Qui ose ouvrir tout un disque sur le violoncelle voix de la judaïté par la Sonate radicale que Mieczyslaw Weinberg composa en 1960, première d’une série de quatre ? Virginie Constant, qui place en exergue de son disque cet opus enténébré, si exigeant pour son instrument qu’il met à nu. Un album courageux, parfaitement composé, exigeant et magistralement réalisé.
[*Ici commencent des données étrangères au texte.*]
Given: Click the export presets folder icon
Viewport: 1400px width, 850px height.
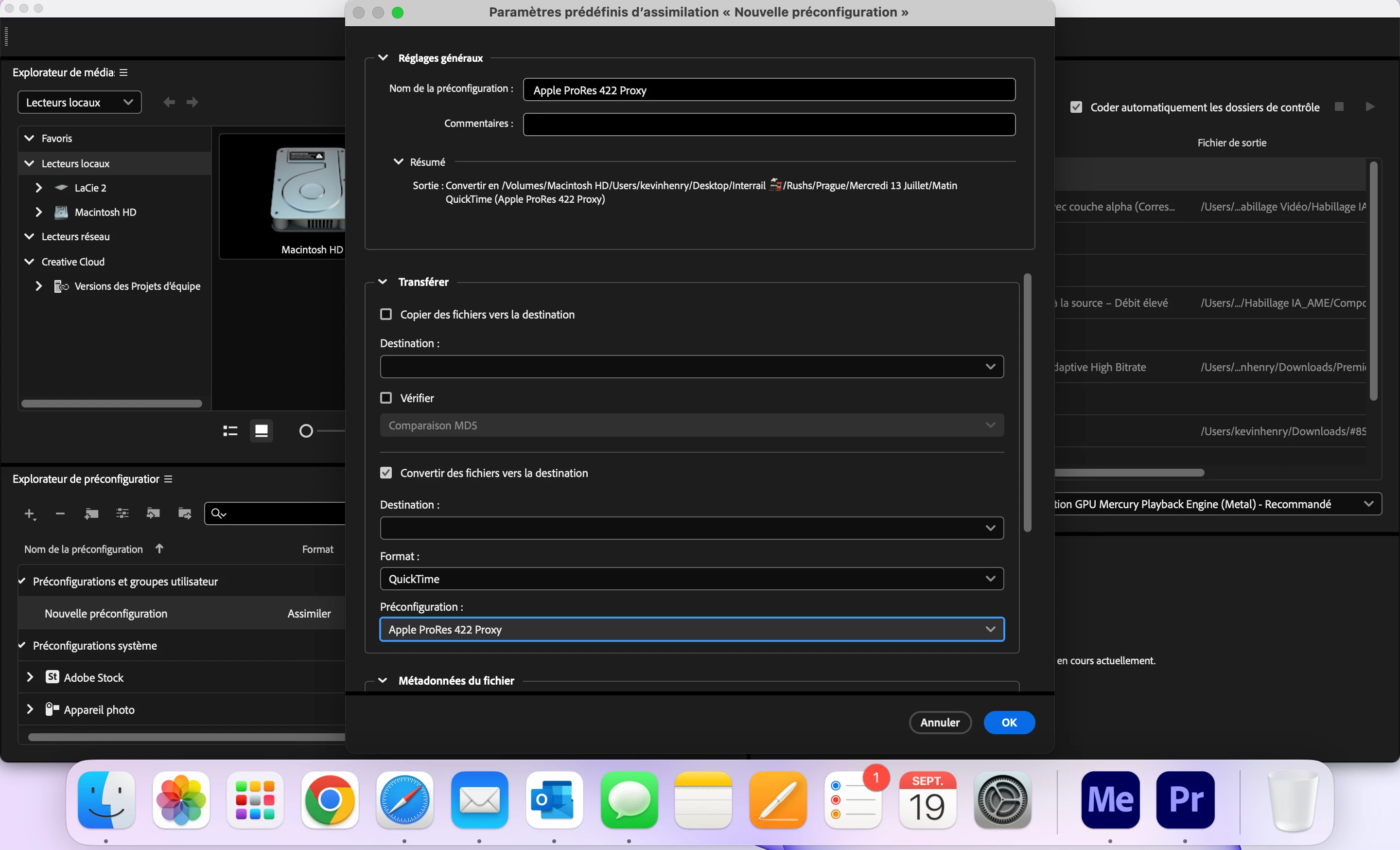Looking at the screenshot, I should (184, 514).
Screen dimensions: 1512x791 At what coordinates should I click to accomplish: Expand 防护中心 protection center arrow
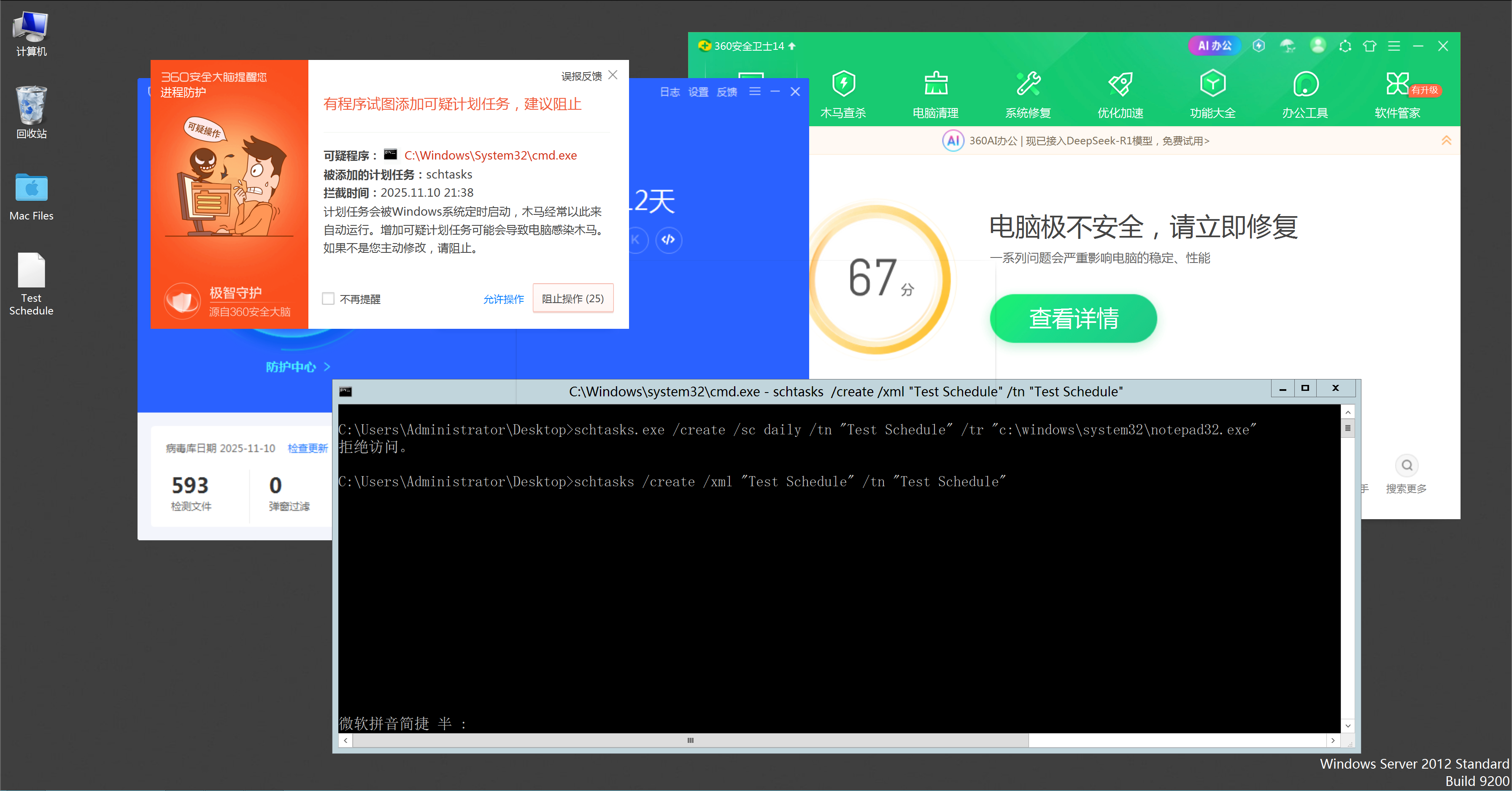point(327,367)

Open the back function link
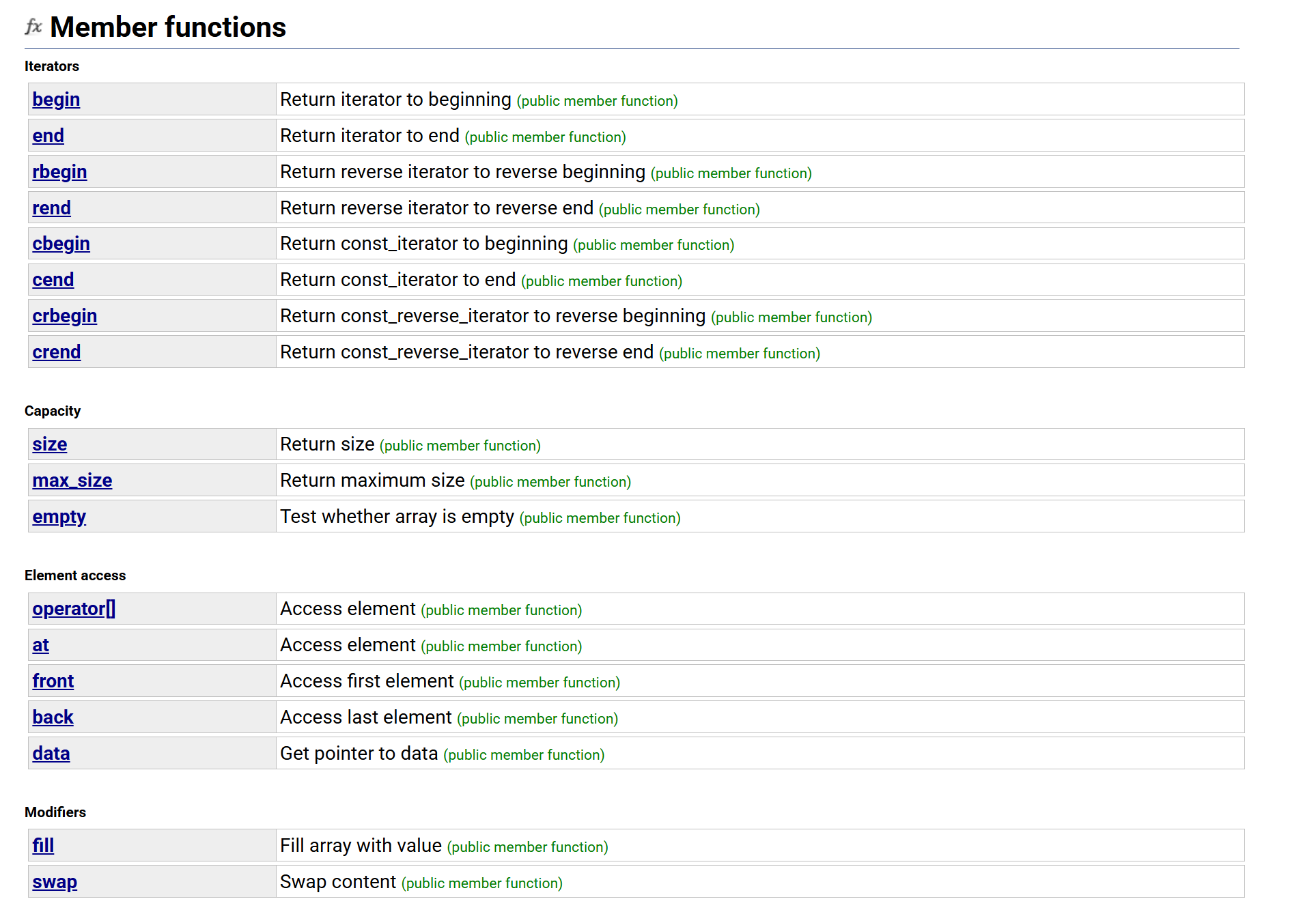[53, 717]
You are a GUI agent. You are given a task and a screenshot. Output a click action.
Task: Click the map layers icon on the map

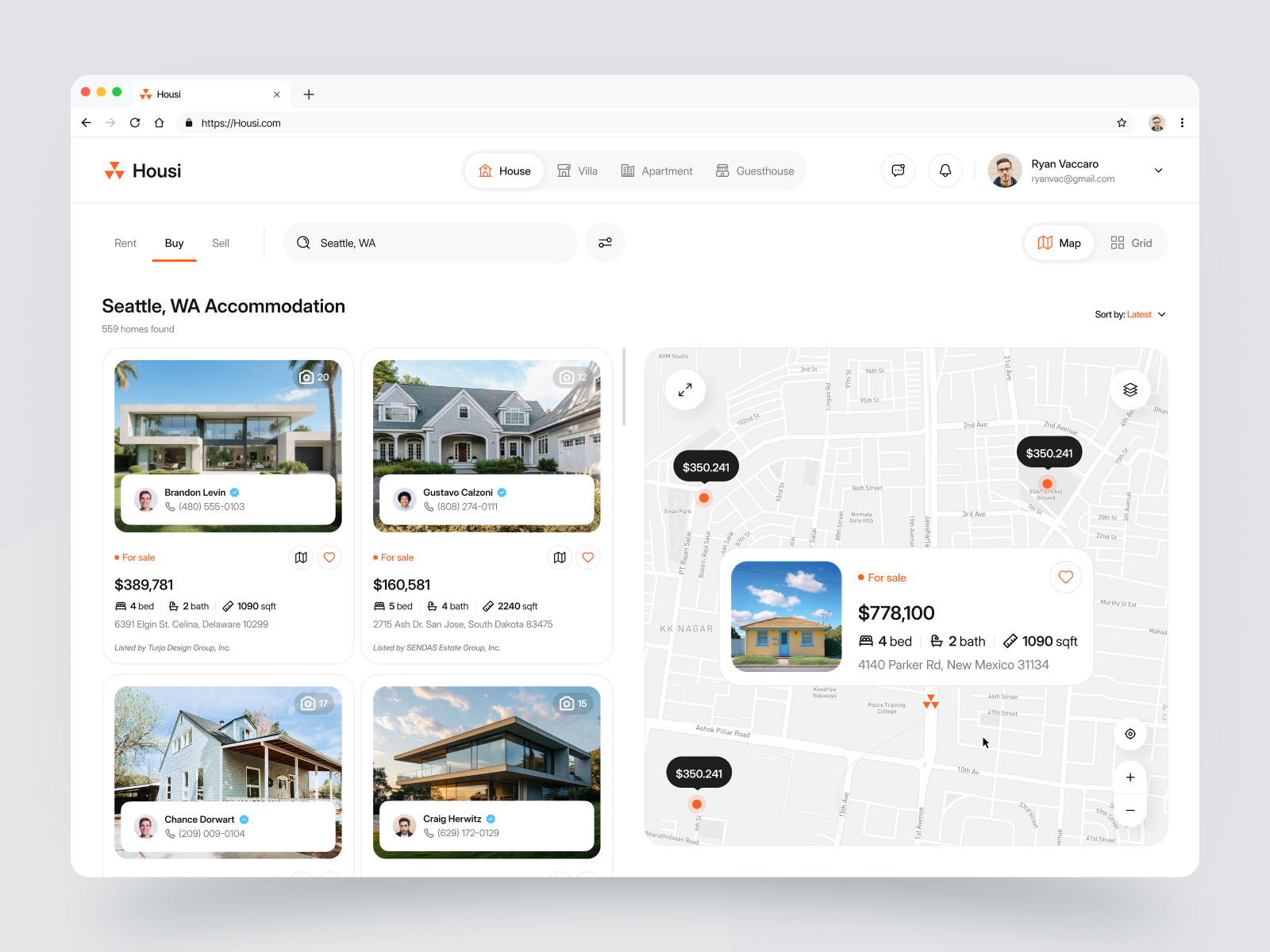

La Sonate de Weinberg est un chef-d’œuvre, c’est entendu, mais très peu courue au disque : je ne la connaissais que sous l’archet de Michal Kanka (Praga), Voix dans le désert d’Ernest Bloch tout autant, partition de prophète au même titre que son alter-ego, Schelomo, autrement fêté par les violoncellistes.

Pour Voix dans le désert, toujours enregistré dans sa mouture orchestrée, Zara Nelsova puis Janos Starker sont demeurés inoubliables ; Virginie Constant grave, je crois bien en première mondiale, la version avec piano solo : les grands interludes que Bloch destine au seul clavier, y résumant tout son orchestre constitueront l’un de ses opus pianistique majeurs, Visions et prophéties. Tout ce qui élargissait le cadre par l’orchestre se résume ici à une parole plus puissante, une musique autrement essentielle que le violoncelle doit porter seul, il faut pouvoir y mettre un sens des atmosphères, une concentration du jeu et un art du verbe que la violoncelliste française possède à plein.

L’album est rendu plus précieux encore par des pièces brèves rarissimes, comme le Conte hébraïque de Lazare Saminsky, Matana de Serge Kaufmann ou la terrible Berceuse de Gideon Klein qui referme dans une note tragique ce disque parfait où s’illustre le grand piano de Simon Zaoui.

Quelques jours plus tard, une très belle sonorité de violoncelle m’envoûte à l’écoute d’une intégrale des Trios de Schubert. Qui joue ainsi, si profondément dans les cordes et pourtant en modelant si subtilement le chant ? Virginie Constant !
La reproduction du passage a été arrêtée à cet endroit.